PtG Article 05.07.2016

Domestic hegemonies continue across Europe: Champions League Diversity Index 2016/2017

The number of debutants in the Champions League will rise in 2016/17, but domestic hegemonies still prevail in many European countries, the latest Champions League Diversity Index shows.

The surprise English Premier League champions Leicester City will be joined by eight other clubs making their debut in the 2016/17 Champions League according to Play tThe Game’s annual Diversity Index.

Other Champions League debutants include Armenian side Alashkert, Hapoel Be'er Sheva of Israel, Slovenia’s Olimpija Ljubljana and Finnish club Seinäjoen Jalkapallokerho, more commonly known as SJK.

Swedish side IFK Norrköping, who played in the old European Cup in the 1960s but have not played in the reformatted competition, also make their Champions League bow along with Romania’s Astra Giurgiu, Russian side Rostov and Mladost Podgorica of Montenegro.

The number of new entrants on the rise

Ten different clubs have represented the Premier League since the 1994/95 season, when structural changes produced the current tournament, but proportionally England has been represented by one the smallest group of clubs.

Since 1994/95, the Premier League has been awarded 78 places in the Champions League qualifying or group stages. Only Greece, the Ukraine, Scotland and Croatia have a higher ranking in the index, which works by dividing the number of places available by the amount of clubs taking them up.

In contrast, Mladost Podgorica’s title win in 2015/16 means that six different clubs have taken up the 10 places awarded to Montenegro since the former Yugoslav Republic began entering sides in 2007/08.

Overall, the number of new entrants has risen for a second consecutive season but the impact lower of UEFA money remains sizeable.

In 2012/13, 11 new clubs took part in the Champions League. The number of debutants dropped to five by 2014/15 but there was a rebound the following season to seven.

In 2016/17, this number will increase again but the same teams will still represent 23 countries as the previous season, as domestic hegemonies continue across Europe. The last time that a club other than Dinamo Zagreb represented Croatia in the Champions League was 2005/06, when Hadjuk Split took part.

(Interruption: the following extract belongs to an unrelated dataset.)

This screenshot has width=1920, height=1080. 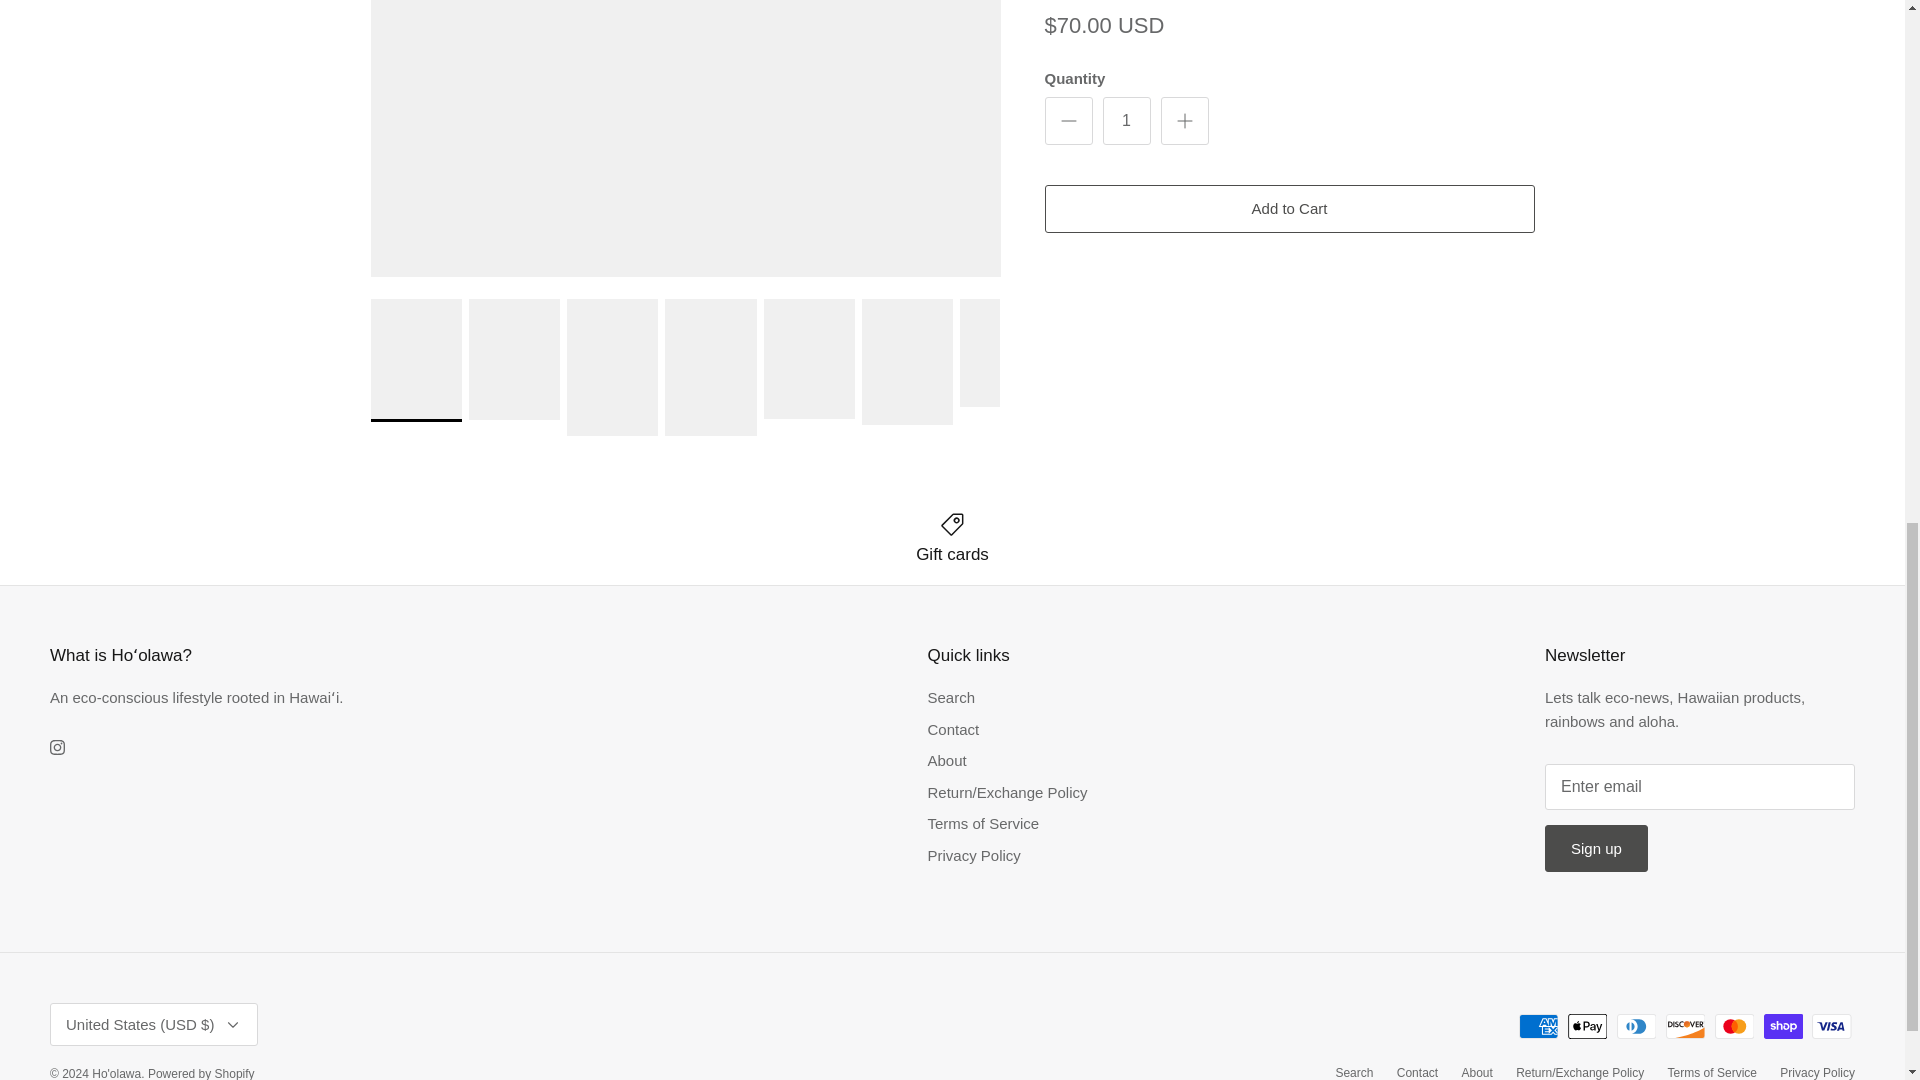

Prize money can have a major impact

In countries where income is scarcer or even virtually negligible, UEFA prize money has a major impact. According to UEFA’s last benchmarking report covering the 2014 financial year, revenue from the European body contributed 77% of revenue at Andorran clubs.

Clubs in Andorra, Armenia, Gibraltar and San Marino had average wage bills of just €0.1 million in 2014 according to UEFA, but in 2016/17 their champions get €450,000 for appearing in the first qualifying round regardless of their performance.

In Armenia, clubs from the capital such as Alashkert do not charge for admission, get no money from television coverage and are reliant on the patronage of owners. This makes a Champions League appearance a major fillip for owners such as Alashkert’s backer, Bagrat Navoyan.

Searching for better wages

However, the lure of Champions League money is also prompting clubs to gamble on higher wages to try and access to UEFA prize money.

Lincoln Red Imps have won the Gibraltarian league title for the last 13 years. After Gibraltar’s accession to UEFA membership in 2013, Lincoln took part in the Champions League qualifiers in 2014/15 and 2015/16, when they won a round and over the two years pocketed €900,000 in prize money from UEFA.

Such is the impact of this money, that the British territory is being flooded with lower league Spanish players in search of better wages at clubs trying to challenge Lincoln’s dominance.

The Gibraltar Football Association want to introduce some form of revenue sharing but Lincoln opposes this on the grounds that the club funded itself for years before UEFA membership.

Countries with the same clubs taking part in the 2016/17 Champions League as the previous season: Albania, Andorra, Austria, Azerbaijan, Bulgaria, Cyprus, Croatia, Czech Republic, France, Faroe Islands, Gibraltar, Kazakstan, Lithuania, Montenegro, Netherlands, Northern Ireland, Portugal, Republic of Ireland, Scotland, Slovakia, Switzerland, Ukraine, Wales.